Pixel coordinate grounding data
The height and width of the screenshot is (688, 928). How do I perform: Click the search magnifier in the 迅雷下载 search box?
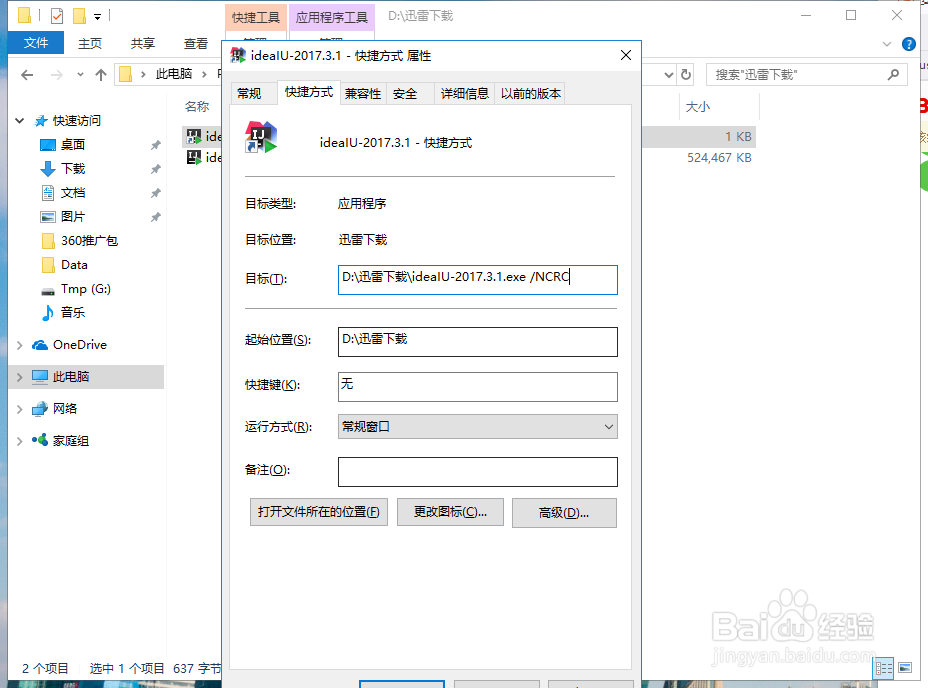pos(893,74)
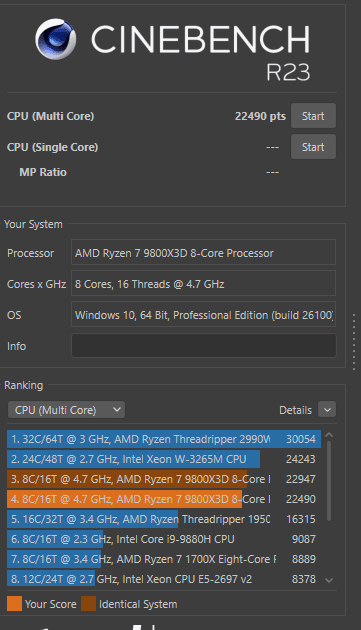Select the Intel Xeon W-3265M ranking row
Image resolution: width=361 pixels, height=630 pixels.
164,459
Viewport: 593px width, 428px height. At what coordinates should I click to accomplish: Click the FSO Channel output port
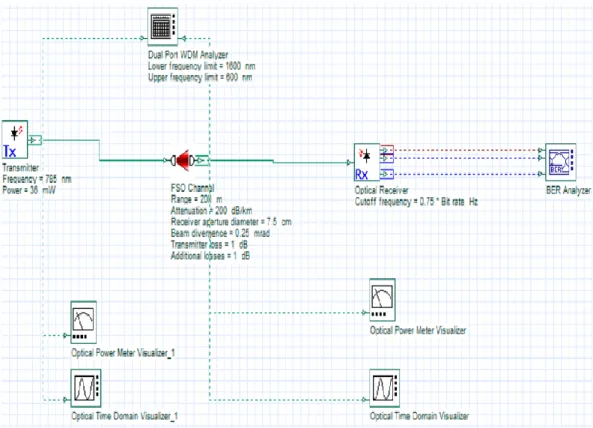click(202, 161)
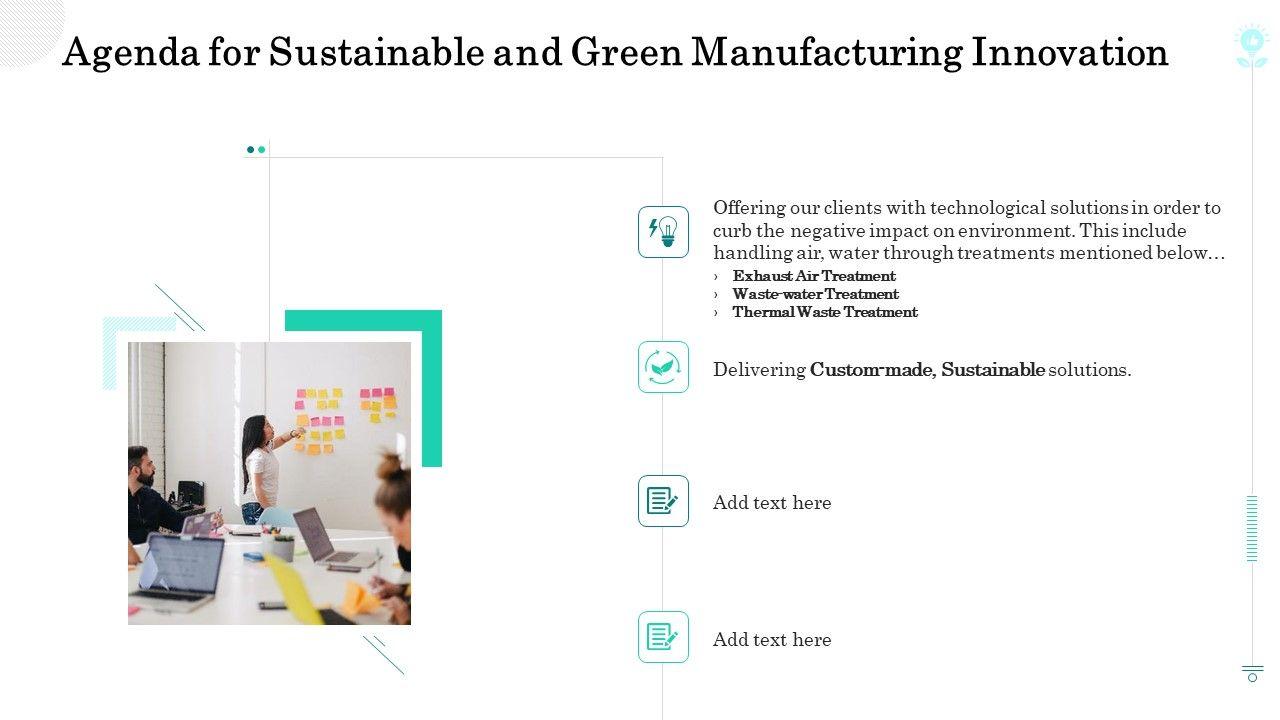
Task: Click "Add text here" beside the dark notepad icon
Action: [772, 503]
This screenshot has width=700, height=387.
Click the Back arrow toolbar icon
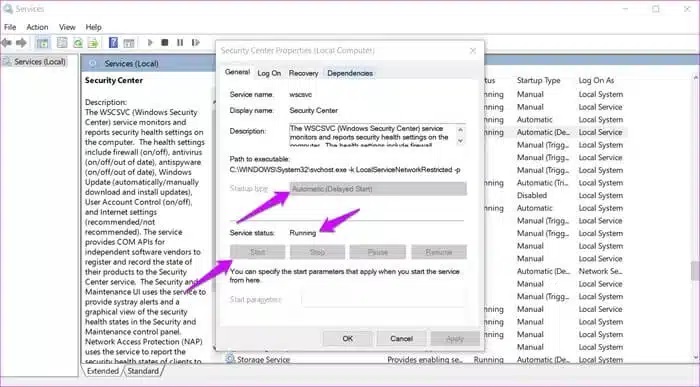6,43
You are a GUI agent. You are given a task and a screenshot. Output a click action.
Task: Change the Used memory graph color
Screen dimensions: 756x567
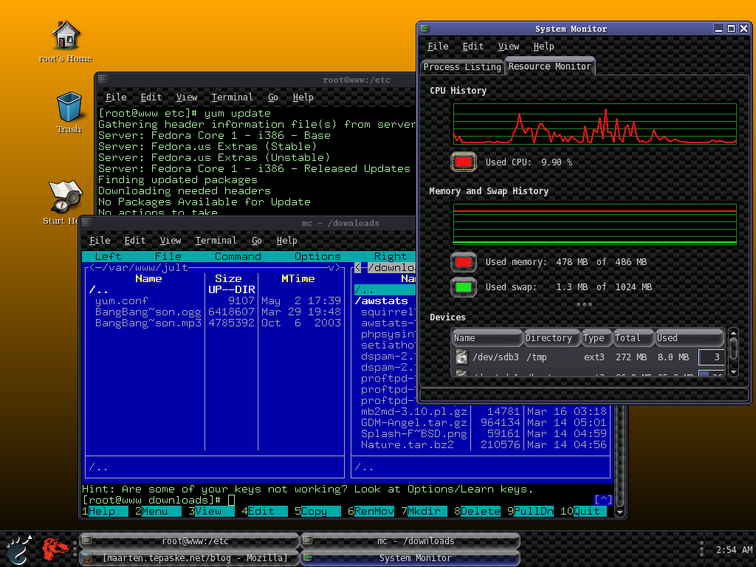pyautogui.click(x=464, y=262)
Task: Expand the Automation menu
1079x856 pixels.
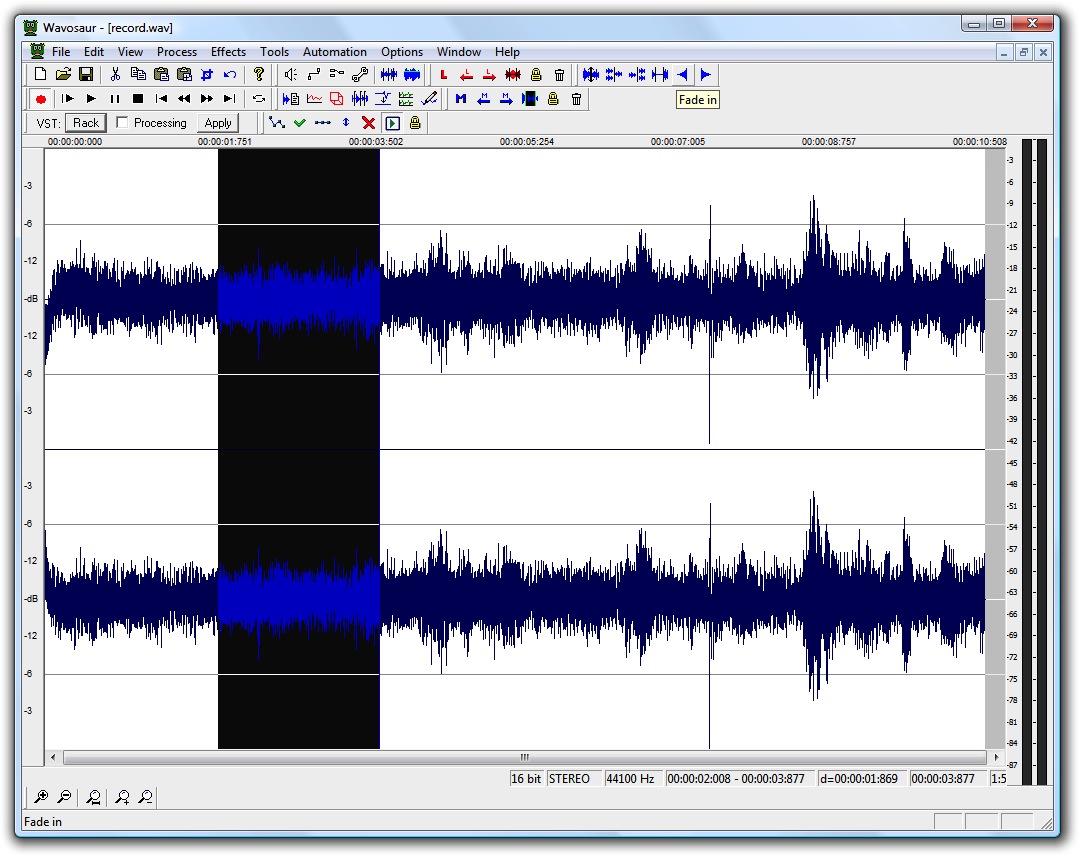Action: 334,52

YOUR GOAL: Every line from the one holding "Task: Change the Used memory graph color" through the last line of the entries above, and nothing else, is to be restated word for word. Pictures stay out.

EXERCISE OUTPUT:
Task: Change the Used memory graph color
Screen dimensions: 756x567
pyautogui.click(x=464, y=262)
Task: Expand the Automation menu
1079x856 pixels.
Action: 334,52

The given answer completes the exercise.